Hatch fiercely advocated for conservative Supreme Court nominees including Robert Bork, nominated in 1987 by Ronald Reagan but rejected by the Senate; as well as Clarence Thomas, nominated in 1991 by Republican George W. Bush and narrowly confirmed by the Senate; and Brett Kavanaugh,
nominated by Republican Trump and also narrowly confirmed by the Senate in 2018.
Hatch, a lay minister in the Church of Jesus Christ of Latter-Day Saints, a champion of religious liberty and an opponent of abortion rights, represented the state that is home to the Mormon Church and was one of the foremost Mormons in public life in American history.

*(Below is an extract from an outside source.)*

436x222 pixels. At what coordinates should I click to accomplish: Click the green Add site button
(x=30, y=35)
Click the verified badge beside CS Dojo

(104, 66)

He was elected to seven six-year terms as Utah’s longest-serving senator. His first election victory was boosted by an endorsement from future president Reagan. Hatch ran for his party’s 2000 presidential nomination but dropped out early in the race.
He was known for a courteous demeanor and liked writing poetry and songs, but showed flashes of temper. He held powerful posts including chairman of the influential Senate Judiciary and Finance Committees.
Hatch was one the architects of the Patriot Act, passed in the aftermath of the September 11, 2001, attacks on the United States. The law expanded the government’s ability to track potential terrorists by, among other steps, expanding its surveillance powers but its critics called it an infringement on individual liberties. Hatch called it constitutional, legal and effective.
Hatch was born in Pennsylvania on March 22, 1934, and grew up in a poor family in Pittsburgh during the Great Depression. He practiced law after college and was a complete unknown when he decided to run for the Senate in Utah in 1976.
He vaulted out of obscurity when Reagan, a champion of the conservative movement, endorsed him before the Republican primary. Hatch then upset three-term incumbent Democratic Sen. Frank Moss in the general election. That election was a harbinger of the conservative ascent nationally in 1980 and the decline of the Democratic Party in many Western states.